As ever with Lamar, though, “The Blacker the Berry” is more nuanced than it seems on first listen. For a start, one shouldn’t be too eager to conflate one of Lamar’s first-person narrators with the rapper himself — throughout his career, he’s created narratives from the perspective of other characters, and also from other versions of himself (the brash, insecure braggadocio of young Kendrick in “Backseat Freestyle,” for instance). If anything, this narrator sounds more like the one who relates the first verse of “Sing About Me/I’m Dying of Thirst,” the jaded gangbanger who’s reflecting on a life of violence and destruction.

There’s certainly plenty of violence and destruction to reflect on here, and the song’s shot through with a visceral anger at its ultimate source: the way that the structure of American society continues to oppress African Americans. Notably, though, Lamar introduces each verse with the assertion, “I’m the biggest hypocrite of 2015” — although the reasons for this remain unclear until the song’s very last lines, where the lyric is given a twist that seems to redefine its entire meaning: “So why did I weep when Trayvon Martin was in the street/ When gang banging make me kill a nigga blacker than me?” The narrator’s hypocrisy is that he’s complaining about white oppression while at the same time being an instrument of oppression himself.

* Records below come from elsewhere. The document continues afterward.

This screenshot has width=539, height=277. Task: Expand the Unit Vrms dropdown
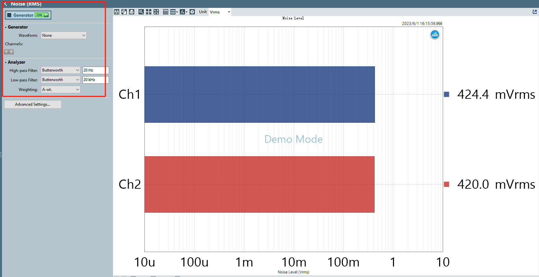click(220, 12)
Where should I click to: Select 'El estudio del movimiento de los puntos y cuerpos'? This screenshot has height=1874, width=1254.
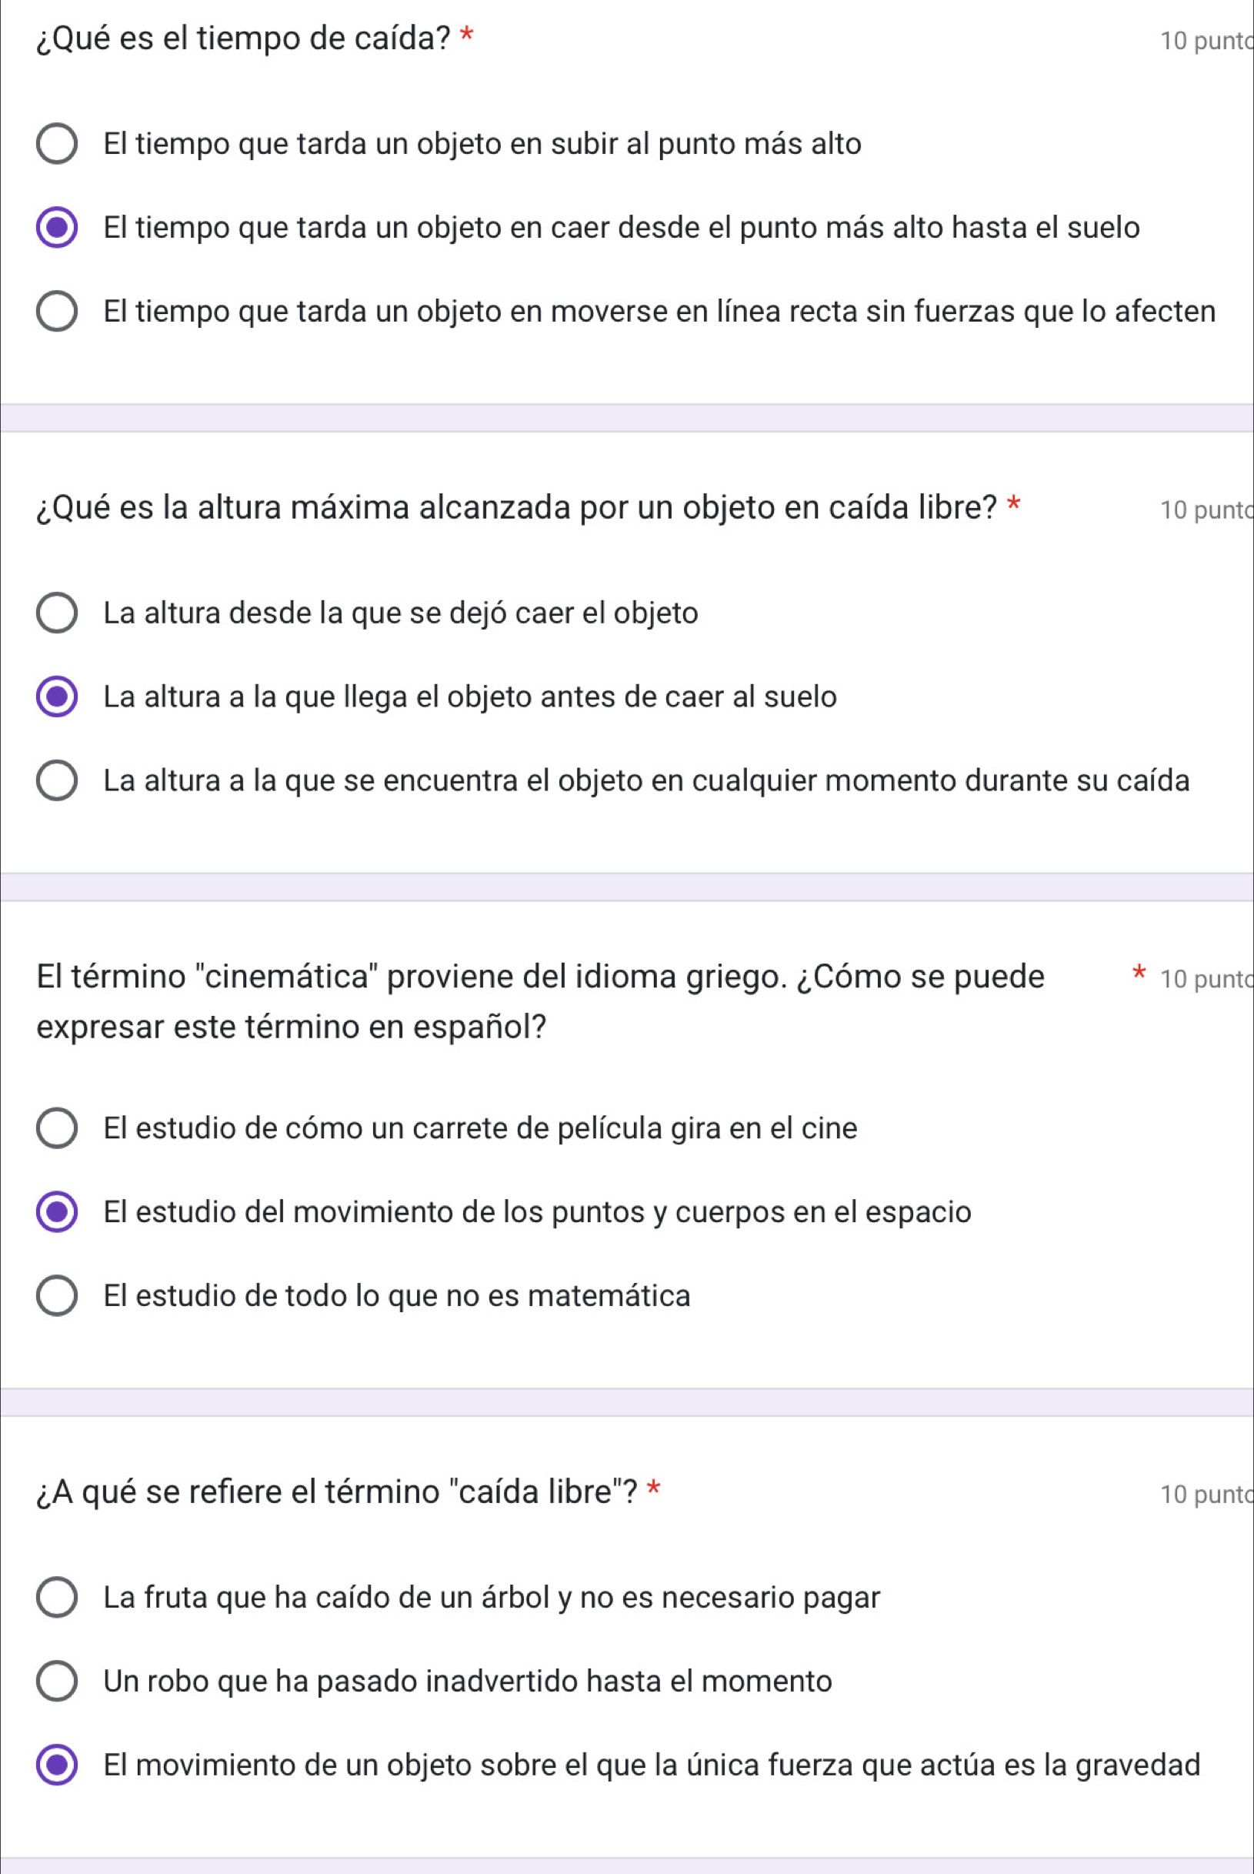point(57,1213)
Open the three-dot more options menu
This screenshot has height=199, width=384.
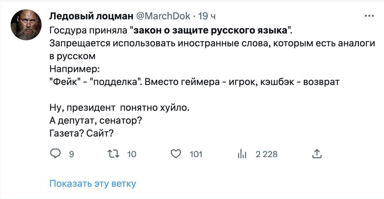coord(369,16)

The most superficial reading, then, is that this is a song about black-on-black crime, something that would perhaps tie into the controversial interview that Lamar gave to Billboard last month: “But when [black people] don’t have respect for ourselves, how do we expect [white people] to respect us? It starts from within. Don’t start with just a rally, don’t start from looting — it starts from within.” On Twitter, Azealia Banks called this comment the “dumbest shit I’ve ever heard a black man say.”

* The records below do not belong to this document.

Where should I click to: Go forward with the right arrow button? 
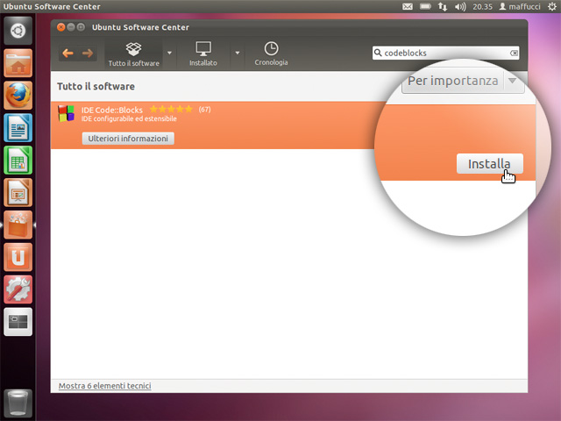(88, 54)
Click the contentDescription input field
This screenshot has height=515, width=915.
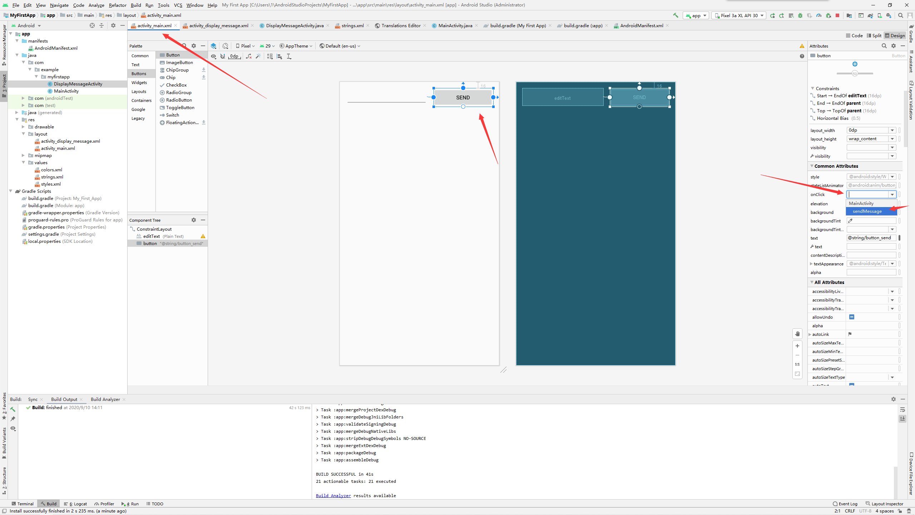871,255
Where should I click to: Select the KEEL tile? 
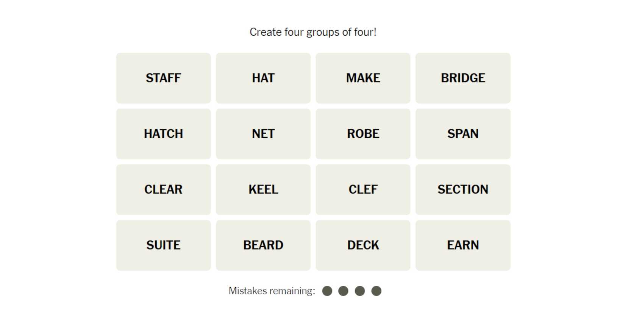click(263, 190)
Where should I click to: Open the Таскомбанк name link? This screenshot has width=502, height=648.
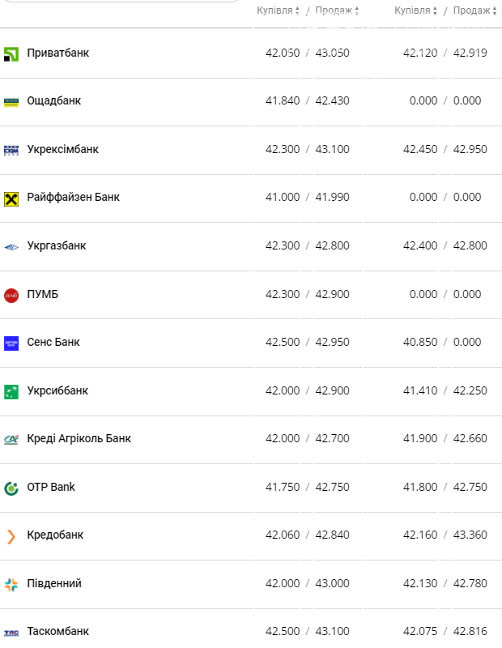(x=58, y=631)
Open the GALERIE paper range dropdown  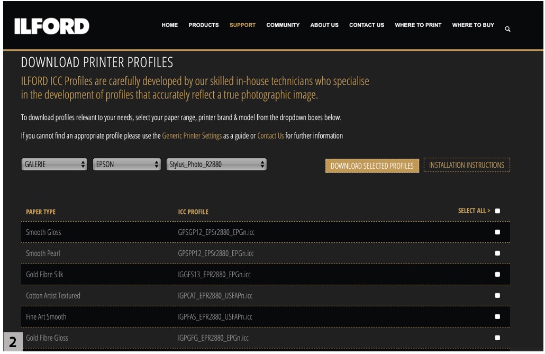click(x=55, y=165)
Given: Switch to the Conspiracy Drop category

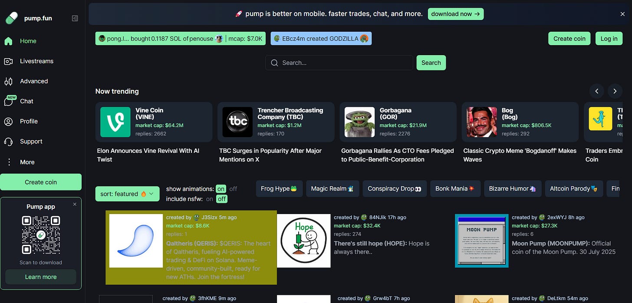Looking at the screenshot, I should (x=394, y=188).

Banks wasn’t the only one to take issue with the interview, which probably did Lamar no favors in the PR department. But then, it’s not exactly the first time he’s been critical of aspects of black culture. Pretty much all of good kid, m.A.A.d city is about initially embracing and ultimately rejecting the gangbanger lifestyle — about, as his mother puts it in the album’s closing monologue, “[rising] from that dark place of violence, becoming a positive person.” The key point is also found in that monologue, though, where Kendrick’s mother exhorts him to “give back with your words of encouragement, and that’s the best way to give back to your city.”

If you look at the song in that context, it takes on a different complexion, one in which no one comes out well. I don’t think there’s any doubt that Lamar endorses his narrator’s sentiments, related as they are from the perspective of experience and constant disillusionment: “Been feeling this way since I was 16, came to my senses/ You never liked us anyway, fuck your friendship, I meant it/ I’m African-American, I’m African… My hair is nappy, my dick is big, my nose is round and wide/ You hate, me don’t you?/ You hate my people, your plan is to terminate my culture.”

It’s not like the song’s twist invalidates any of this; and indeed, the more you think about it, the more the twist reveals itself as primarily a postscript to the verses’ observations, rather than anything that undermines them. The song is a portrait of systematic oppression in all its manifestations, including the way in which those victimized by the system tend to pass on that oppression themselves, just as abused children can grow up to be abusers. Lamar’s certainly condemning this tendency, but that shouldn’t overshadow the oppression that breeds it in the first place. It’s like the dark flip-side to the positivity of “i” — a song that demands self-love as a counterbalance to oppression, rather than the perpetuation of violence. In this respect, the song is doing exactly what Lamar’s always done: exhorting people to be better, balancing hard truths with compassion and encouragement.